#### [Extrait retenu]
L'opinion publique, relayée et alimentée par les leaders politiques et les médias, réclame plus de mesures de sécurité, plus de sévérité dans les lois d'immigration, plus de contrôles aux frontières, plus de budget à la défense… Pour rassurer cette opinion publique, il est tentant de prôner des mesures rapides, exemplaires, mais qui relèvent d'une politique à courte vue face à la complexité des problèmes internationaux et qui risquent d'avoir de sérieuses conséquences sur les droits de la personne. Rappelons d'abord que déjà, depuis les années 70, le Canada n'a cessé de refermer progressivement ses frontières au nom d'un meilleur " contrôle " de l'immigration. Comme tous les pays du Nord, le Canada a mis en place un grand nombre de mesures de contrôle (visas, interception à l'étranger, pénalités aux transporteurs, etc.). Mesures qui, momentanément, ont eu une certaine efficacité mais qui, toujours et partout, ont été rapidement contournées par le développement et le raffinement des réseaux de passeurs clandestins, augmentant d'autant les coûts des migrations, en argent et en vies humaines. On estime le marché des passeurs à plus de 8 milliards $ US à l'échelle internationale, un seul passage pouvant coûter jusqu'à 45 000 $ US ! Et on compte de 400 à 450 morts par année uniquement parmi les migrants qui cherchent à franchir la frontière entre le Mexique et les États-Unis !

#### [Section des données]

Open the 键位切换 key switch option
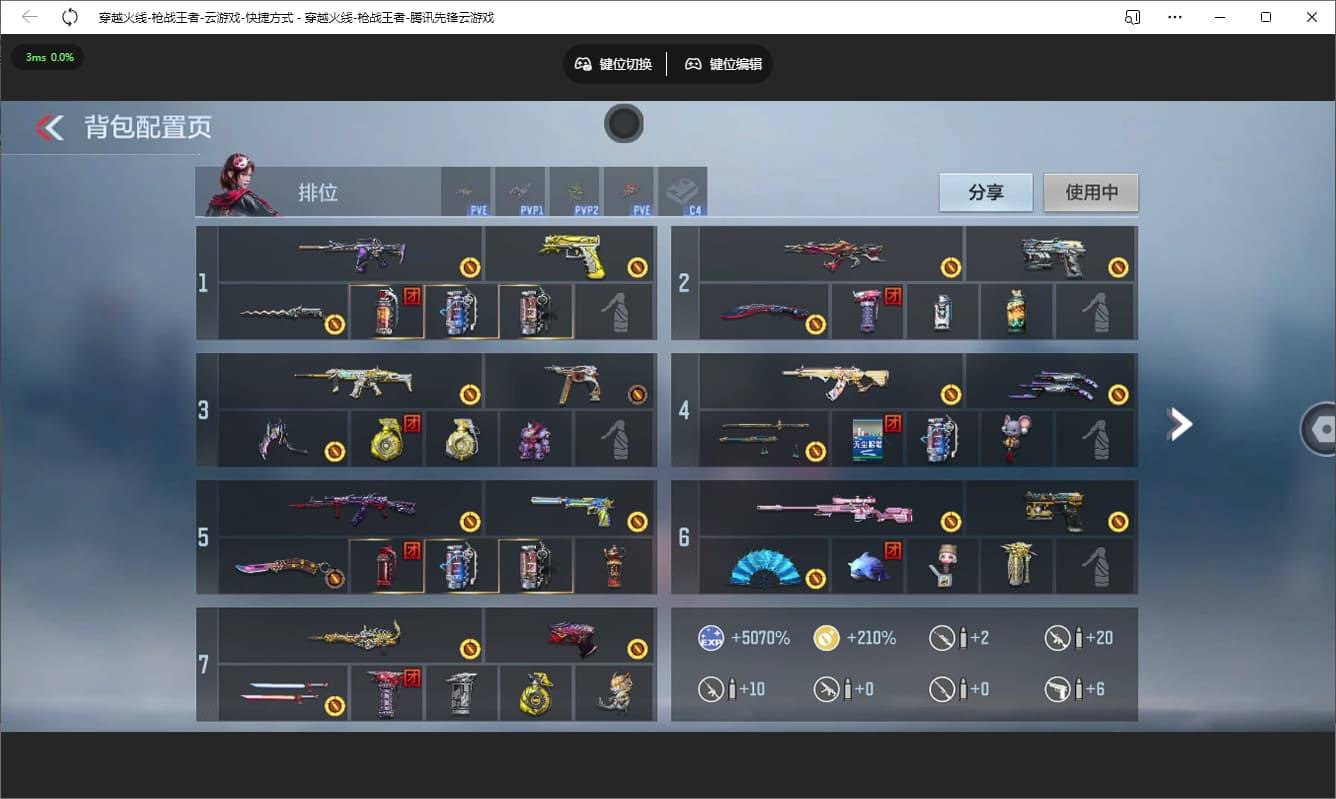This screenshot has height=799, width=1336. click(613, 64)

#### [Consigne 1]
Selon l'extrait sur le contrôle de l'immigration au Canada, que réclame l'opinion publique ? Citez toutes ses revendications.
#### [Consigne 2]
Pouvez-vous poursuivre en un paragraphe l'extrait sur le contrôle de l'immigration au Canada, à partir de sa dernière phrase ?

#### [Réponse 1]
- Plus de mesures de sécurité
- Plus de sévérité dans les lois d'immigration
- Plus de contrôles aux frontières
- Plus de budget à la défense

#### [Réponse 2]
La lutte au terrorisme ne doit jamais nous faire oublier les besoins de millions d'êtres humains en quête de protection. Ni renoncer aux obligations internationales que nous avons acceptées en signant la Convention de Genève sur les réfugiés. Or, déjà, les possibilités d'échapper à la persécution sont de plus en plus compromises par les mesures de contrôle des pays du Nord et la clandestinité devient malheureusement trop souvent le seul recours qui reste aux réfugiés pour tenter d'obtenir la protection dont ils ont besoin. Les pays riches occidentaux préfèrent bloquer l'accès à leur territoire afin de se dérober ainsi à l'obligation internationale d'étudier les demandes d'asile de toute personne atteignant leur territoire. Le contrôle des frontières s'exerce de plus en plus à l'extérieur, en sous-traitance avec des entreprises privées étrangères : il est donc invisible pour la population canadienne et soustrait aux pressions politiques internes. Que restera-t-il de notre tradition humanitaire s'il faut fermer encore davantage les frontières pour tenter d'assurer plus de sécurité ?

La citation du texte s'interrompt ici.